What am I doing? ADPIE24: Ok, here is my story,
My husband and I have been married almost 6 years (together for 12). I have been very unhappy. I told him a week ago I wanted to leave.
I want my space. I have never had a chance to really figure out who I am or even get my independence.
Anyway, He is taking it very well. We are talking and for some Odd reason, we are becoming really good friends. Something that our relationship has lacked since we started dating. I think it is great. We plan on still trying to do things every now and then once apart which I want to work more than anything.
I guess the issue I am having is that I still want to leave and go have my independence and fun but not sure I want Divorce. Which we have kind of said that I will just take the time and when it comes to the 6 months mark when we can get divorced, we can decide if we want to stay together or not.
Well, I have to be out of the house in 1 week and I am starting to get scared. I still want a few months of being free and really want to work on our friendship.
Is this crazy or am I trying to have my cake and eat it too?
I have such mixed emotions!! Thanks for any advice ???

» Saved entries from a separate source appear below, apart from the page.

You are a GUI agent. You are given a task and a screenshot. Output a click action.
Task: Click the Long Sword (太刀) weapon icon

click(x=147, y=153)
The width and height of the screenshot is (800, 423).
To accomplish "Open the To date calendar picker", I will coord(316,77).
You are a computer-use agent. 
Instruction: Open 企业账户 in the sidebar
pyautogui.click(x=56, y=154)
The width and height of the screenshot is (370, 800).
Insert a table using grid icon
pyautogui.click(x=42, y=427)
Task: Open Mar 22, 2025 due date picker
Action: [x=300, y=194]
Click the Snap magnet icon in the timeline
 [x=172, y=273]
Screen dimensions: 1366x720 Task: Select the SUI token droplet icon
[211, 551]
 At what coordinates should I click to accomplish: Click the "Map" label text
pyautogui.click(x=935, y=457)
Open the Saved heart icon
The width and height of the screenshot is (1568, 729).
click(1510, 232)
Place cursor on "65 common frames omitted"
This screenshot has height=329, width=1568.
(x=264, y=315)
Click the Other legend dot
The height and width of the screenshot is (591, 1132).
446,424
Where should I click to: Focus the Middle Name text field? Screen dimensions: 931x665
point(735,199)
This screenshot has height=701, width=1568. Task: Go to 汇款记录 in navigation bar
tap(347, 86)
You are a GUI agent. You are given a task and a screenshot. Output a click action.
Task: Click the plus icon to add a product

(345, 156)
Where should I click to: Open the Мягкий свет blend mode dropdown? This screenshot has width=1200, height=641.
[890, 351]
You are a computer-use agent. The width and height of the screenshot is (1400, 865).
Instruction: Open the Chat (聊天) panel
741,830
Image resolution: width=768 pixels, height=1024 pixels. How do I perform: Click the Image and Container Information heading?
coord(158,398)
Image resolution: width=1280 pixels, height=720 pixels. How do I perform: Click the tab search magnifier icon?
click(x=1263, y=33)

Re:What am I doing? sourpuss: i doubt very much that you can have your cake and eat it too.
i'm all for independence and working on ones self, but i think that "being free" and being part of a marriage are generally incompatible. marriage is a partnership. you can maintain independence and be married, but that marriage means it is not always all about YOU.
if your hubby is ok with the "separate now and see where we are in a few months" arrangement, then good for you both. if you are able to maintain a genuine friendship during and after, good for you both.
are you prepared to see him dating other women? are you ready to not have that shoulder to lean on when your car breaks down? living on your own resources? getting your own soup when you have the flu? are you ready to live with the fact that once you are separated, he will make decisions without reference to you or your marriage?
6 months from now, if you decide not to return, you may find his attitude towards you and being friends may change dramatically if he still want to be with you.
i support you in wanting to know who you are, but you cannot have it both ways. think long and hard while you are on your own.
good luck. let us know how it turns out.
Re:What am I doing? BlindOracle: Listen to Jim
Jim is wise....Jim is good
In Jim we trust!
Ok, seriously....don't get involved with another man until you're absolutely certain that it's over for good. That would crush him...and do him the decency of telling him yourself before hand?
Re:What am I doing? ADPIE24: Thanks everyone,
Ok, now what, Since my husband and I have been talking a lot lately, he informed me that he has contacted and OLD ex girlfriend (this is one person in the world I didn't want him to even contact or have anything to do with since we have been together, he always put her up on a pedistool). Now that I know he has been talking to her, I feel mad, like he is only thinking about how he can "satisfy" himself. This is the one girl I KNOW will do anything to get into his pants.
I know, I am the one who wants space with no strings but just knowing that, still hurts.
Re:What am I doing? ww9111: [quote author=ADPIE24 link=board=1;threadid=11062;start=0#msg89371 date=1115495404"> Now that I know he has been talking to her, I feel mad, like he is only thinking about how he can "satisfy" himself. This is the one girl I KNOW will do anything to get into his pants. [/quote">
So it is ok for you to run off and have your freedom but if he even *talks* to someone you don't want him to you are upset?
You're very similar to my stbxw. She was out cheating on me and then would get upset with me if I accidently left my ring in the bathroom in the morning.
You want to go and have your fun and expect your husband to sit dutifully at home waiting for you to decide if you still want to be married?
I'm sorry, I think you need to grow up, a lot.
If you want your freedom then you risk your husband realizing he can be happy without you, the same chance he's taking by letting you go.